L’exercice physique est extrêmement important pour stimuler le métabolisme osseux. Chez les enfants, il favorise le développement de la densité osseuse. De cette façon, les adultes favorisent naturellement le maintien de leur densité osseuse jusqu’à un âge avancé. L’activité physique répétée entraîne une augmentation de la densité des os et un bon tonus musculaire.

Âge

Le manque d’activité physique chez les personnes âgées est un risque accru de perte osseuse excessive. Chez les femmes comme chez les hommes, le risque de fracture osseuse augmente en raison de la plus grande tendance aux chutes liée à l’âge et de la diminution du réflexe de protection. Le déclin des tissus mous entraîne une augmentation significative des fractures du col du fémur. Un trouble visuel peut également être responsable de chutes fréquentes et d’un stress excessif sur les os. Un certain nombre d’autres troubles organiques à un âge avancé peuvent encore augmenter le risque de chute : vertiges, atrophie musculaire. La maladie dite des chutes fait souvent partie d’une fragilité très répandue dans la vieillesse, qui entraîne un risque très élevé de fracture osseuse due aux chutes. À partir de 60 ans, l’apport en vitamine D est considérablement réduit. D’une part, les personnes âgées n’absorbent souvent pas suffisamment de vitamine D dans leur alimentation. D’autre part, la peau peut produire beaucoup moins de vitamine D. Le manque de lumière du soleil aggrave encore ce problème. Cela est particulièrement vrai pendant les mois d’hiver, lorsque la lumière du soleil n’est généralement pas suffisante pour la production de vitamine D. Une fonction réduite des reins avec l’âge inhibe également la production de dérivés de la vitamine D. La carence en vitamine D au cours de la vieillesse double également le risque de chute en raison d’une mauvaise coordination des mouvements. Dans ce cas, une thérapie de remplacement est absolument nécessaire. En gros, on peut dire que le risque de fracture double à chaque décennie de vie. Chez les personnes de plus de 65 ans, les fractures du corps vertébral et du col du fémur à 90 ans sont associées à l’ostéoporose. La prévalence des fractures ostéoporotiques augmente avec l’âge. On estime qu’après 50 ans, 1 femme sur 3 et 1 homme sur 5 auront une fracture ostéoporotique.

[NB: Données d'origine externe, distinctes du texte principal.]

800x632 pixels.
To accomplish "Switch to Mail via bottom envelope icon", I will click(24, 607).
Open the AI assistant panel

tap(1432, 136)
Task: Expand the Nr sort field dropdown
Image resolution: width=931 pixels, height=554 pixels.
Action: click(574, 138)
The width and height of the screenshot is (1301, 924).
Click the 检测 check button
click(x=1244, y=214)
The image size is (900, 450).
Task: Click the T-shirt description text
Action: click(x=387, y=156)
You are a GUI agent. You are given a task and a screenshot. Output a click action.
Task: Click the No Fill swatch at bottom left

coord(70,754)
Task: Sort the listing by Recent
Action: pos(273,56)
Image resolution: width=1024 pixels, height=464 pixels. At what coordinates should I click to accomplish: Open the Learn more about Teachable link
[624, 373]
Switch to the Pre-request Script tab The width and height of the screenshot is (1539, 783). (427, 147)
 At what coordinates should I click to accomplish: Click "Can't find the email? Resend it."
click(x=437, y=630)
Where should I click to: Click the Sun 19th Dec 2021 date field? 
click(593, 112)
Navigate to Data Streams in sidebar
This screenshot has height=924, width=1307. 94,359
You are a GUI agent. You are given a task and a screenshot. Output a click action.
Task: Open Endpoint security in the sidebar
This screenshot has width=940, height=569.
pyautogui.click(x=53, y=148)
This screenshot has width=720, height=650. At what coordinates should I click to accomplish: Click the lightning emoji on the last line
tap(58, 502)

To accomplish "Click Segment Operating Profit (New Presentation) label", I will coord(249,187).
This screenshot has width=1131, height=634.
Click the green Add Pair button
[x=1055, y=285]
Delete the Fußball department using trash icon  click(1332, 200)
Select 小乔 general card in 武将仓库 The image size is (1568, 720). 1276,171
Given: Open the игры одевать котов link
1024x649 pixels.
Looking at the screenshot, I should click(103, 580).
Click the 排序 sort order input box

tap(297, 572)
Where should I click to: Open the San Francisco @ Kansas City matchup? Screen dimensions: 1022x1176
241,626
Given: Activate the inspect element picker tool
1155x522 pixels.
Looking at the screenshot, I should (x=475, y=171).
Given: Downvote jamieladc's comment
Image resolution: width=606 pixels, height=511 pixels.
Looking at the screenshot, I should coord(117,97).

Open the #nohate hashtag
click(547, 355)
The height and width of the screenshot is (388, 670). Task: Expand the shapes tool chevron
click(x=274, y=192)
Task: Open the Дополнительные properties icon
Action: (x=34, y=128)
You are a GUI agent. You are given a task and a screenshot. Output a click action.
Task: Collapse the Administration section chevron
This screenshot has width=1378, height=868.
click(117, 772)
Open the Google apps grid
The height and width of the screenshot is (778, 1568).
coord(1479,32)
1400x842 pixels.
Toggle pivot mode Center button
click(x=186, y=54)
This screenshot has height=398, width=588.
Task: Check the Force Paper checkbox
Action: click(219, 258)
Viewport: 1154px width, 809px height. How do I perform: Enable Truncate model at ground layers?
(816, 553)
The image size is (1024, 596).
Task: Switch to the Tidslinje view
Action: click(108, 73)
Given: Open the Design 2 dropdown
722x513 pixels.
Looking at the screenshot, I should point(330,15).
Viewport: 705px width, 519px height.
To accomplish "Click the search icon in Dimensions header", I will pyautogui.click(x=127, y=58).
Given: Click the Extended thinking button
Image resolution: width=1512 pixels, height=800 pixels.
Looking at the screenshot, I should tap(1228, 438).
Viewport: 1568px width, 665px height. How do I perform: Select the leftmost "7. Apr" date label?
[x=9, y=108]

Sveltes, à la peau claire et de grande taille

Les personnes délicates et trop minces dont l’indice de masse corporelle est inférieur à 20 semblent tomber plus souvent malades parce qu’elles ont une masse osseuse initiale plus faible et que le squelette réagit donc plus fortement au stress. Cela pourrait être dû à une production plus faible de facteurs de croissance et à des niveaux d’œstrogènes comparativement plus faibles.

Grossesse

Les femmes peuvent également tomber malades d’ostéoporose après une grossesse, car pendant l’allaitement, la mère donne à son enfant beaucoup de calcium avec le lait. Le corps sain peut bien compenser cela, mais les femmes présentant un risque très élevé d’ostéoporose peuvent développer une ostéoporose manifeste dans cette situation.